Heineken consolidates the market – Comment
Malt beverages are a huge success in Nigeria. There are already more than 14 brands in the market. These include Malta Guinness, Maltina , Amstel (NB),Vitamalt, Maltex, Nasmalt, Hi-Malt (Consolidated), and Maltonic (Sona), it was reported. Nevertheless, Heineken was not interested in buying yet another malt beverage brand. Heineken’s aim was to take the brewery off the market, people familiar with the situation say.
Nigeria is dotted with breweries that are lying dormant or that are struggling following the collapse of its beer market in the late 1980s.
This fact France’s Pierre Castel sought to use to his advantage after he had bought the International Brewery in Ilesha from Germany’s Warsteiner brewery last year.

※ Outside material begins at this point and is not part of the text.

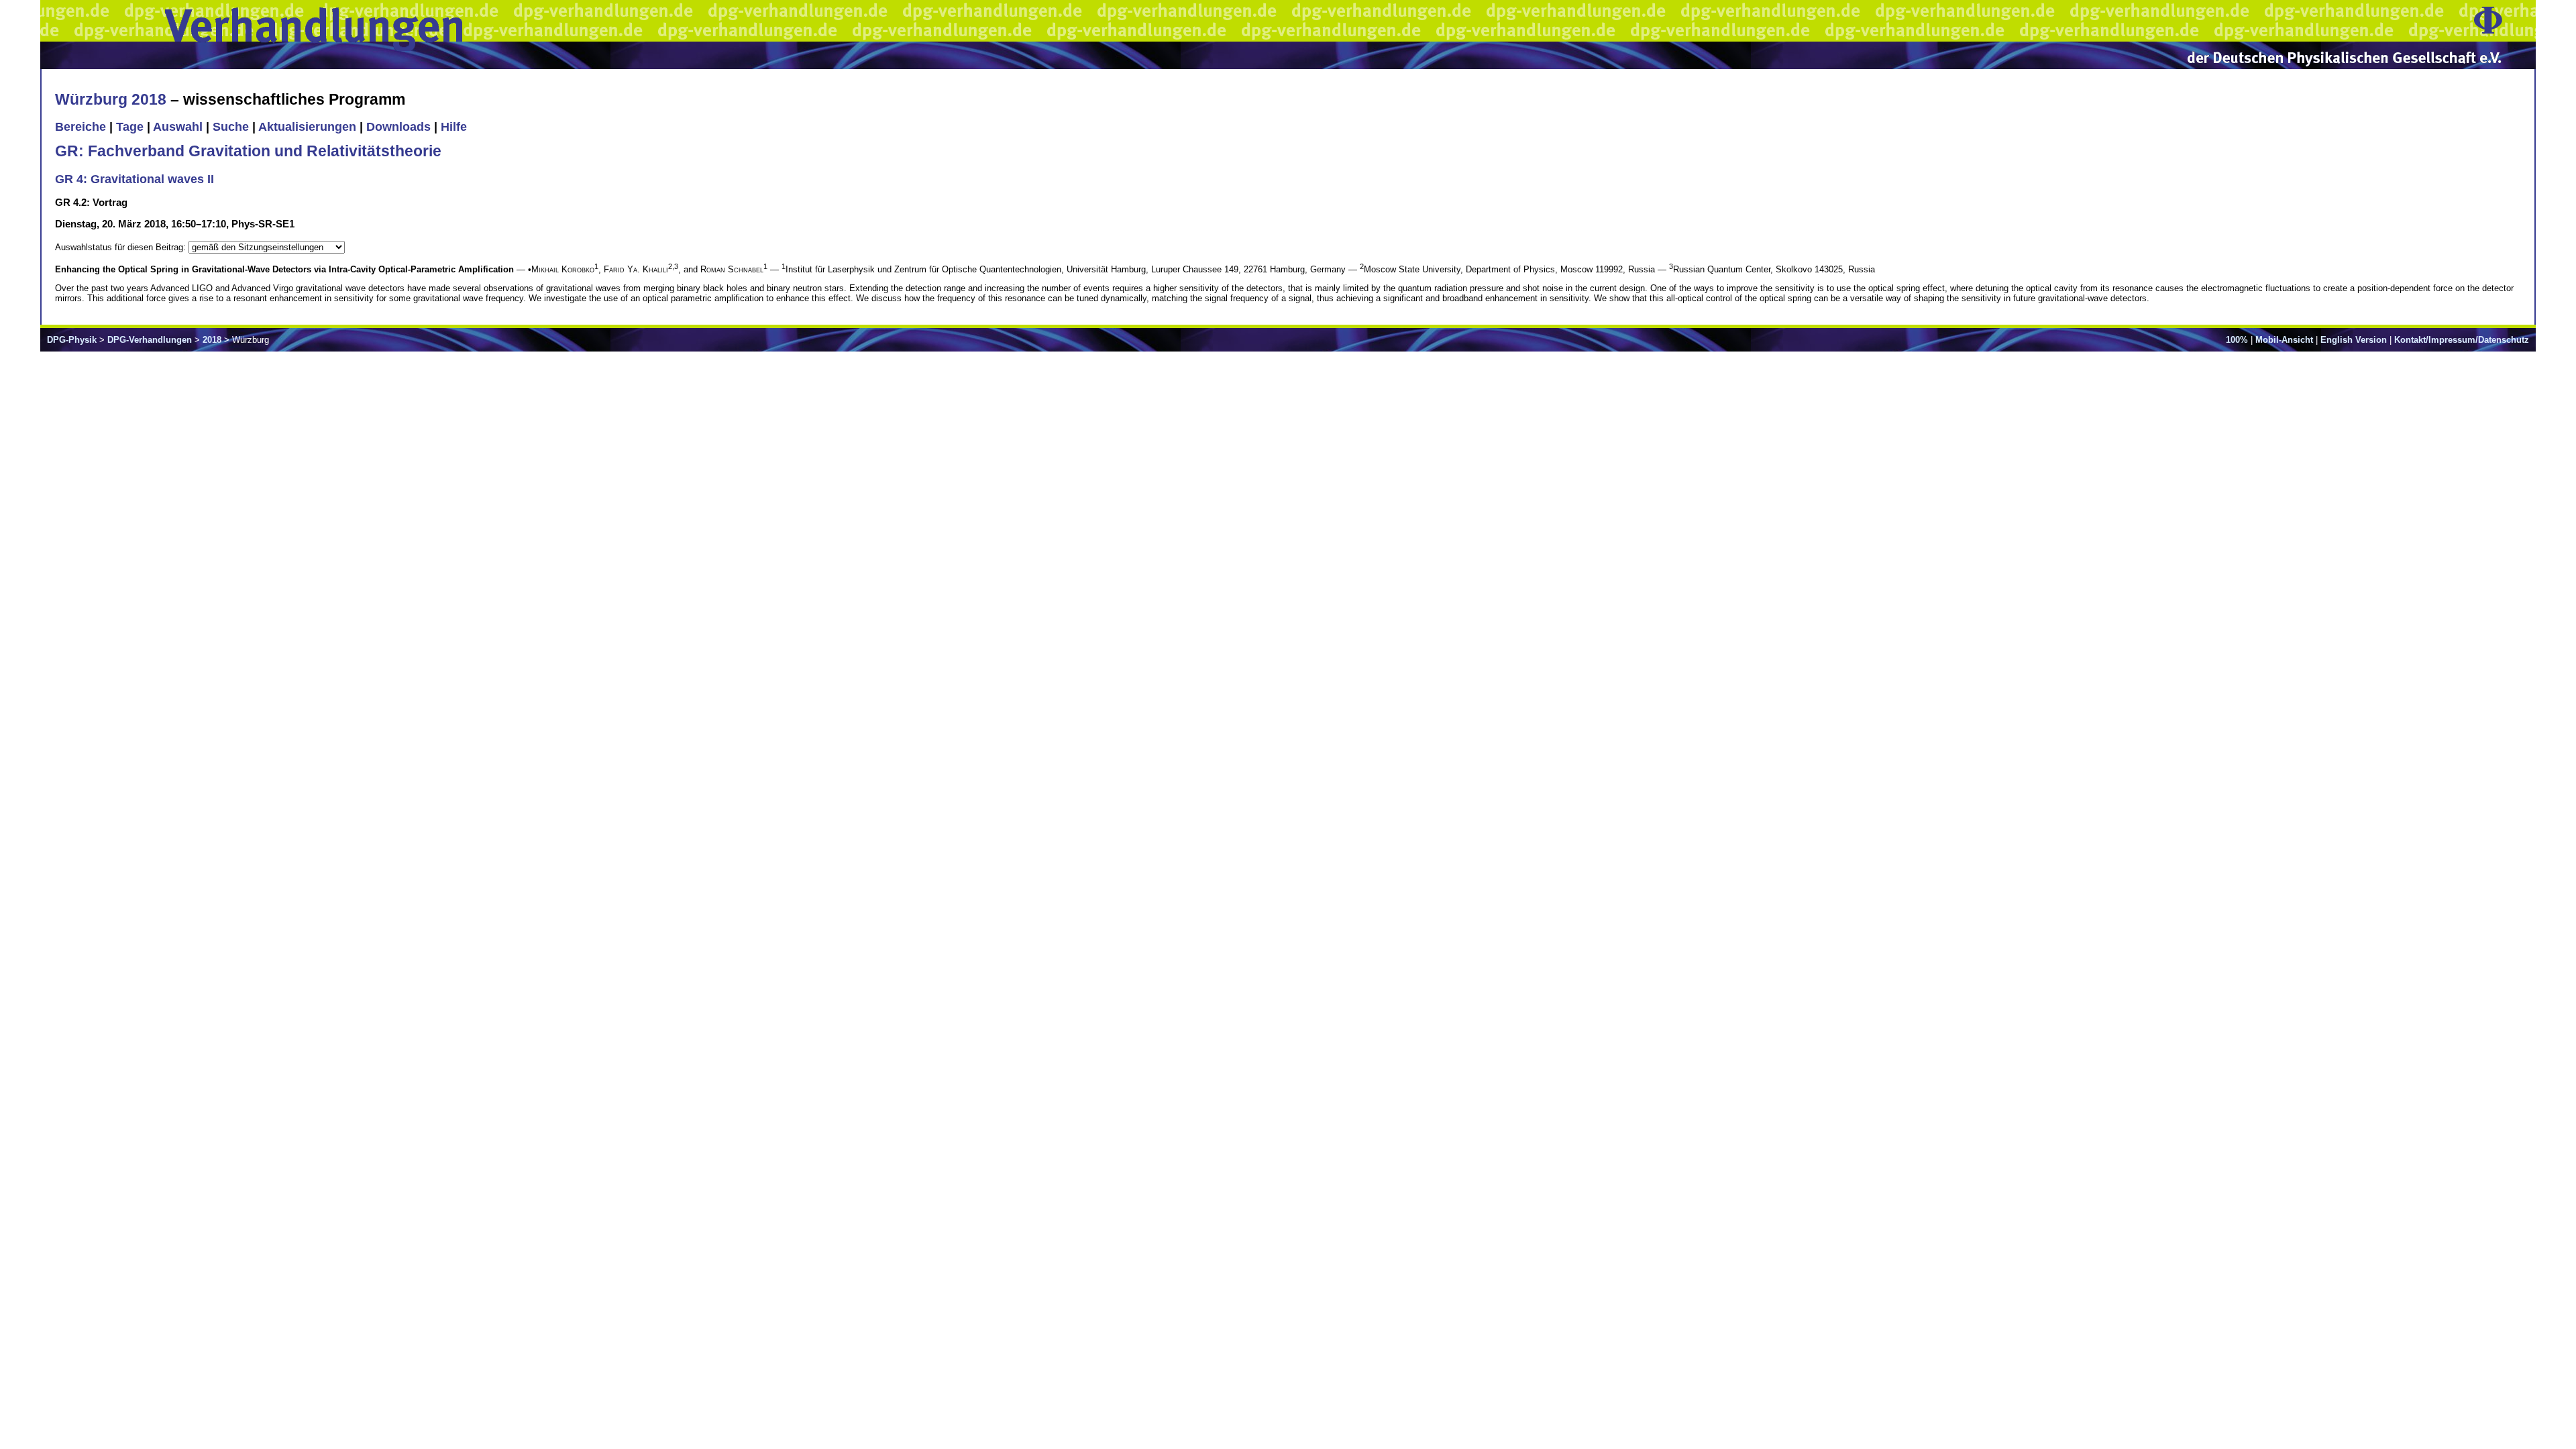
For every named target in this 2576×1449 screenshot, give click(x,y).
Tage (130, 126)
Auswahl (178, 126)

In order to grow market share rapidly, he set his eyes on the Maltex brewery especially after SABMiller had made their entry into Nigeria by acquiring a stake in Pabod Breweries.

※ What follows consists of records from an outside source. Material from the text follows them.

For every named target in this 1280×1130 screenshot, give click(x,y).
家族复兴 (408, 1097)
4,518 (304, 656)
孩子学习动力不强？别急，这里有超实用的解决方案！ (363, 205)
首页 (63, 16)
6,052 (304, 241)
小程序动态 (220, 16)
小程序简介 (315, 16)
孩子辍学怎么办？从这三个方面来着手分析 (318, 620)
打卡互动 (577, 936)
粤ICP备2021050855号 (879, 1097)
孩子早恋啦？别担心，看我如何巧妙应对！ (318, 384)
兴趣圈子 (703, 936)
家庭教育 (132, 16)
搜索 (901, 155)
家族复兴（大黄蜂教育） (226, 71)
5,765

Heineken was quick to notice the danger arising from the emergence of two new competitors and took the opportunity to strike a deal with Maltex through its subsidiary Consolidated Breweries. Although Heineken would not say how much it paid for Maltex, people close to the action say that Heineken must have forked out a premium as Maltex’s brewery compound is fairly large and could be used for the brewery’s expansion.
Maltex’s contract with Guinness, Heineken’s direct competitor in Nigeria, does not seem to pose any problems as Heineken does not have products in the RTD category itself.
Consolidated Breweries has two breweries, one in Ijebu Ode (about 120 km from Lagos) and in Awo Amama near Onitsha and their flagship beer is “33”. Both breweries have an estimated output of 800,000 hl per year.
Heineken operates in Nigeria through controlling stakes in Nigerian Breweries and Consolidated Breweries, and enjoys a market share of 67 percent. The two groups produced 9.8 million hl beer in 2008, Heineken reports.
Nigeria’s beer market in 2008 saw double-digit growth to over 15 million hl.